» **ENTRIES SHOWN**
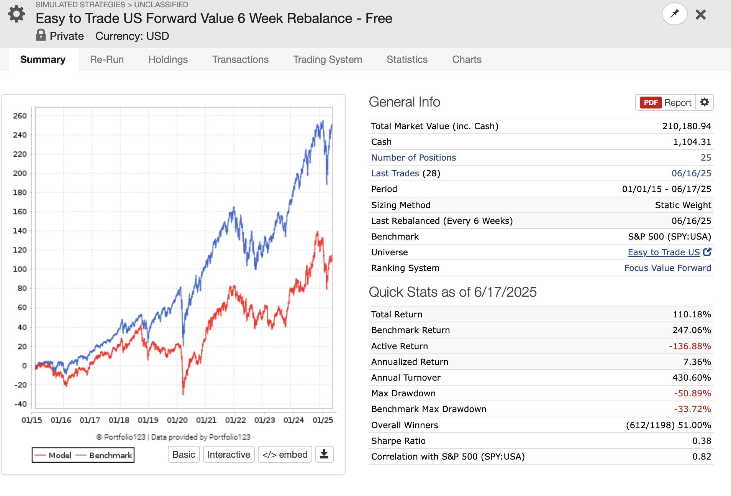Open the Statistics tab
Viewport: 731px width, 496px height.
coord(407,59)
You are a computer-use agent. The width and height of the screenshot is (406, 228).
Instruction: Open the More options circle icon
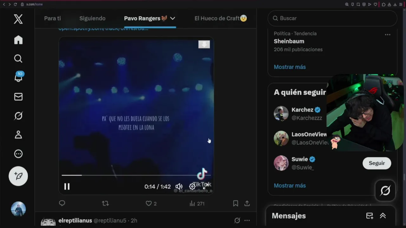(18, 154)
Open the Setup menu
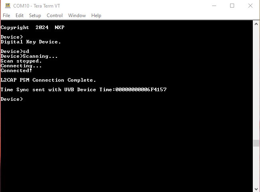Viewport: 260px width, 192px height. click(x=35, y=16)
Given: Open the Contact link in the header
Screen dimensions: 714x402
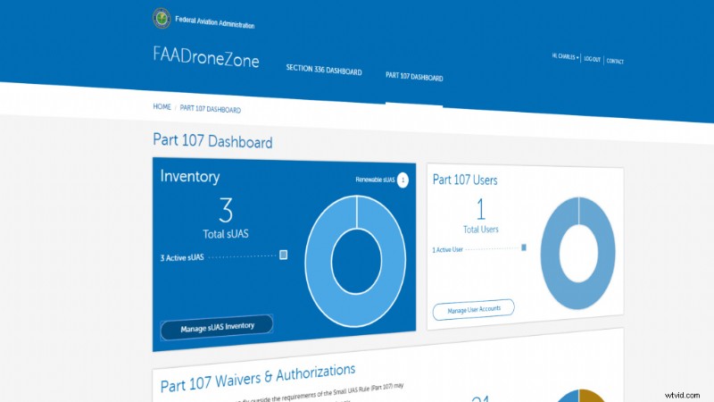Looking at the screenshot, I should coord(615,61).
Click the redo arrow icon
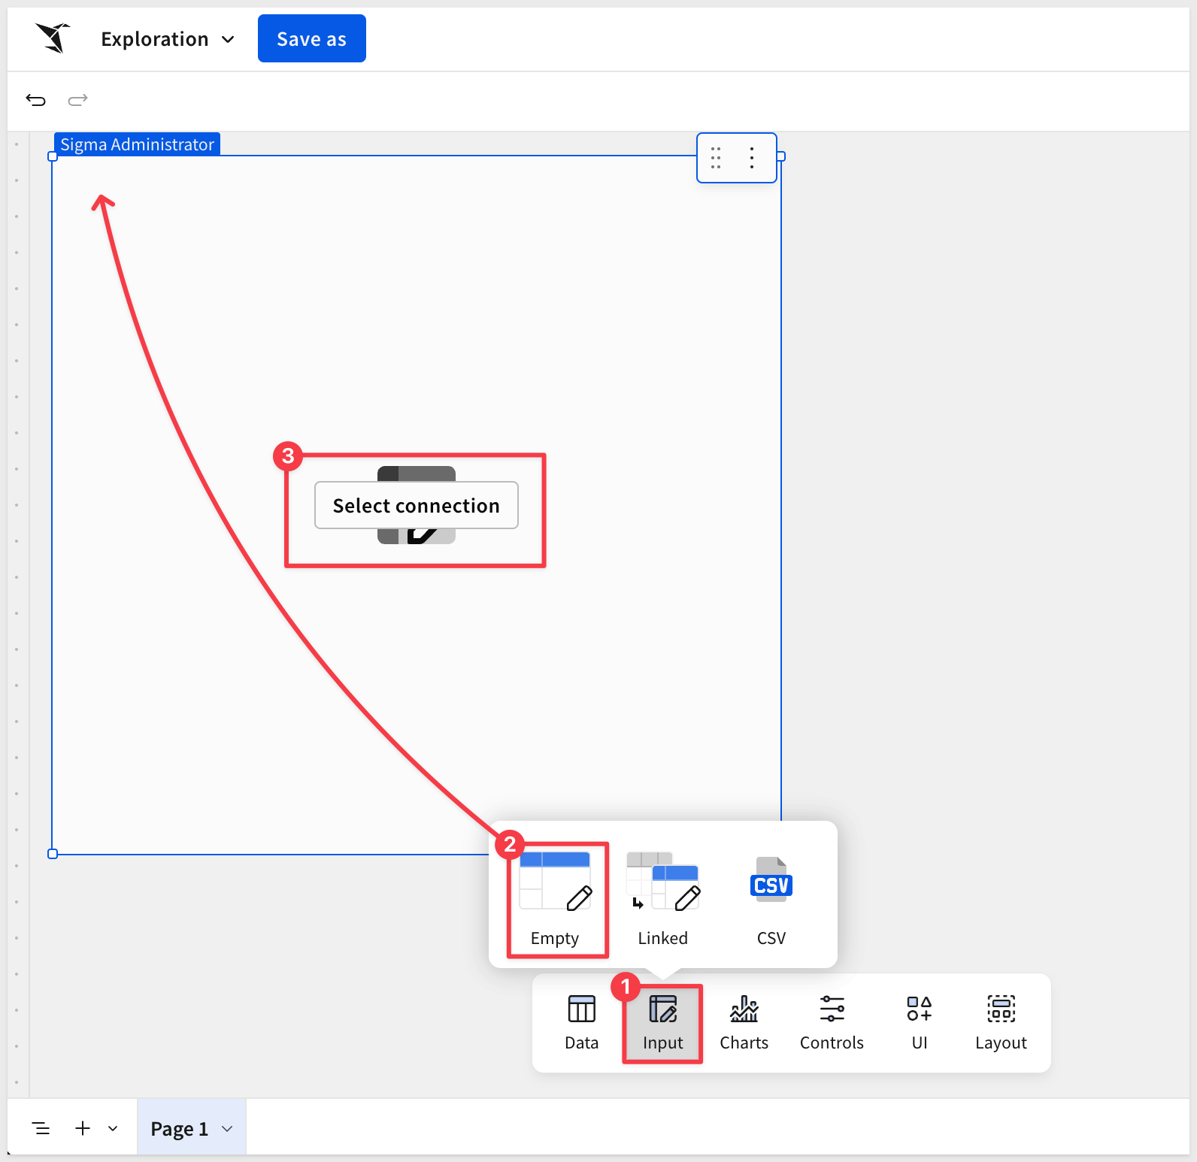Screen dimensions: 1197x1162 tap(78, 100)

--

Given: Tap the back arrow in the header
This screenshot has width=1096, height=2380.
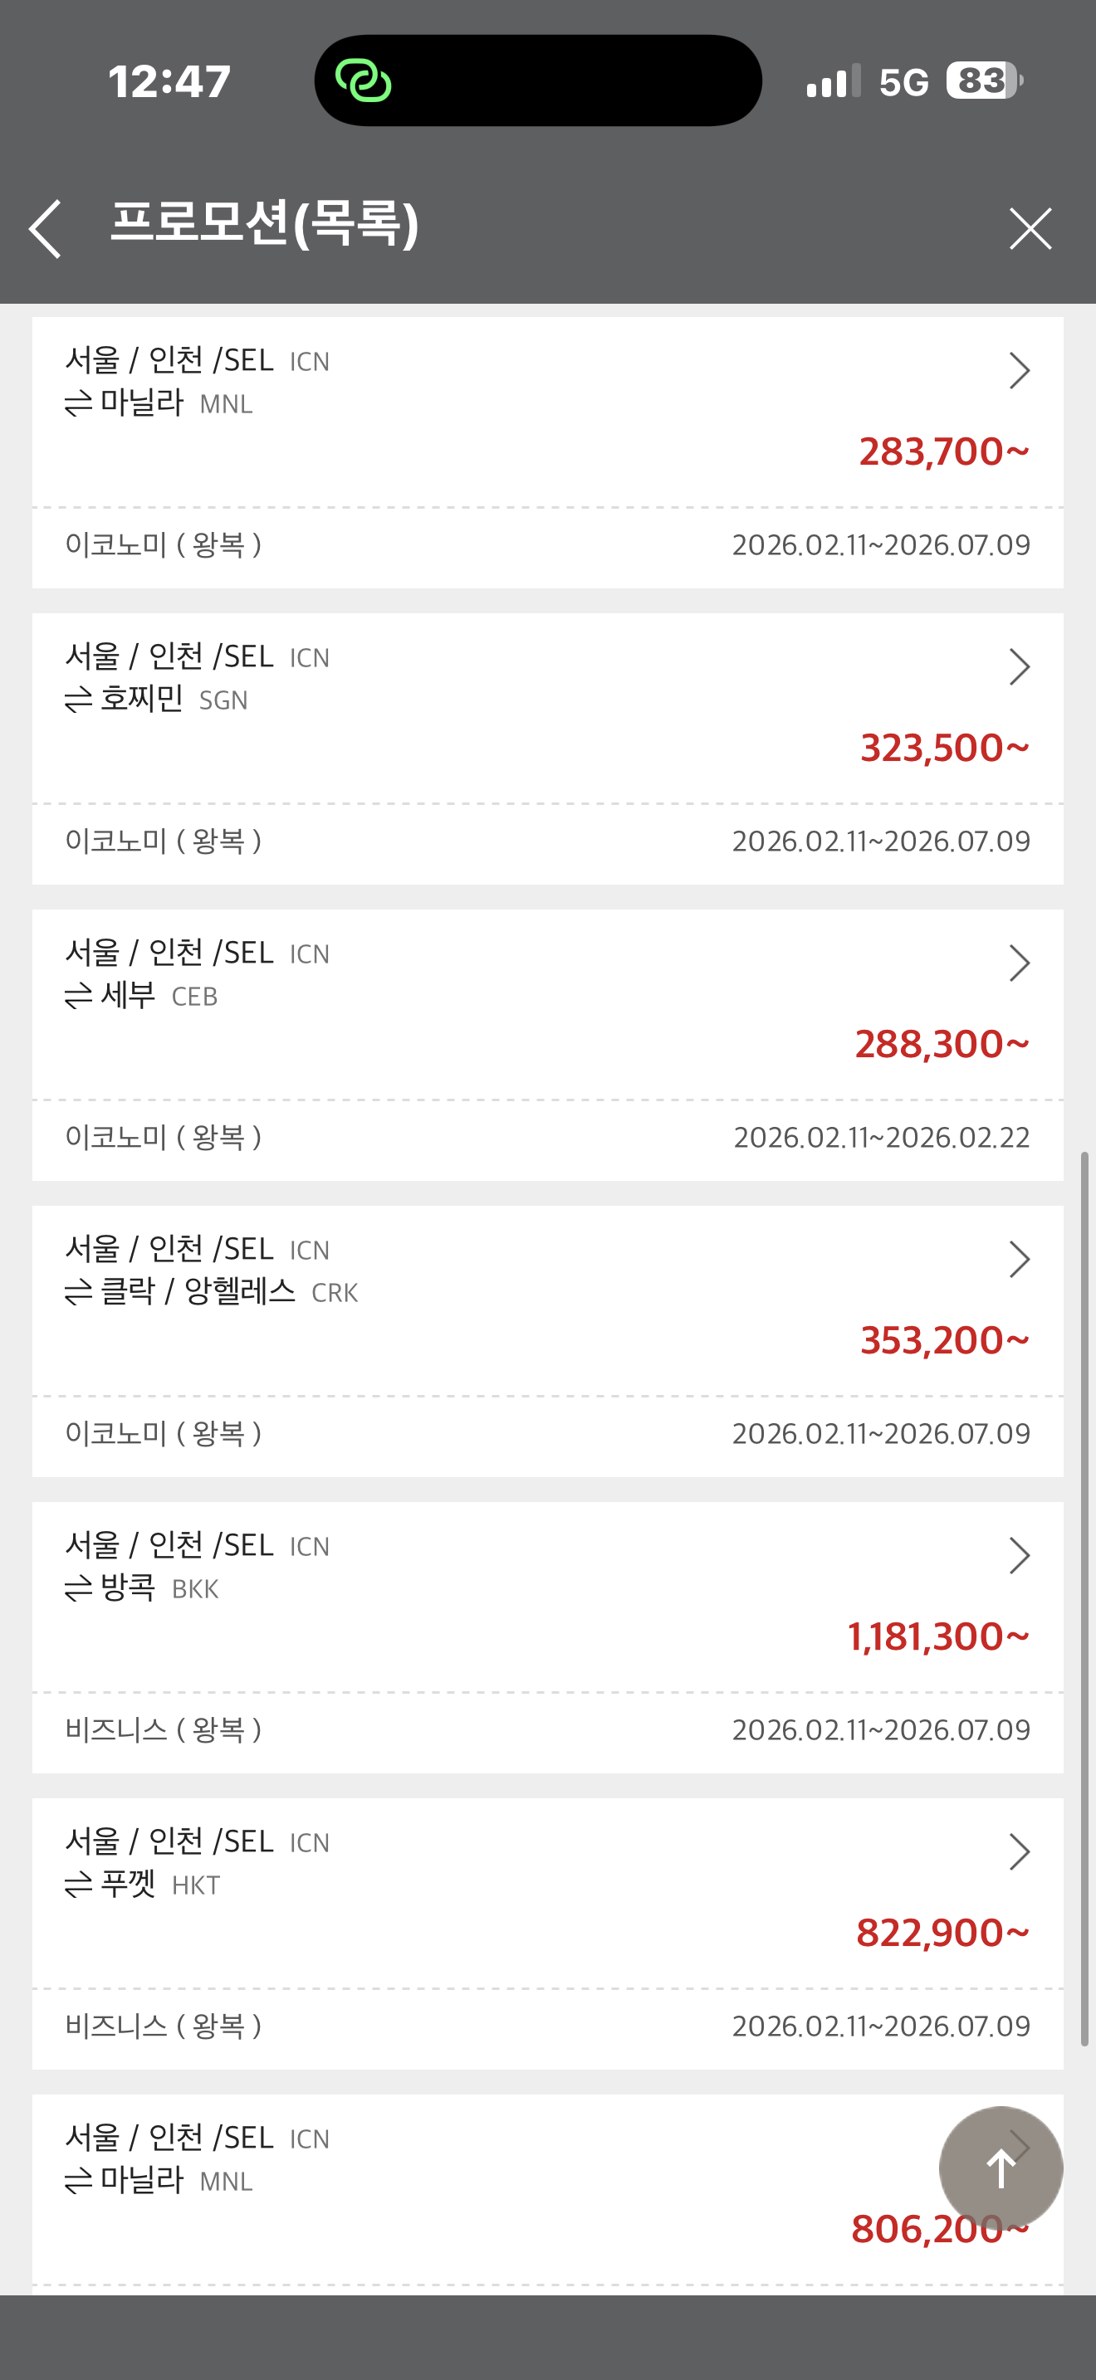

» **EXERCISE DESCRIPTION**
Please return only the lines above, starting at the line that has "Given: Tap the back arrow in the header" and ending at the line that has "This screenshot has width=1096, height=2380.", keeping both and leaving each one unchanged.

» **FINISHED TASK**
Given: Tap the back arrow in the header
This screenshot has width=1096, height=2380.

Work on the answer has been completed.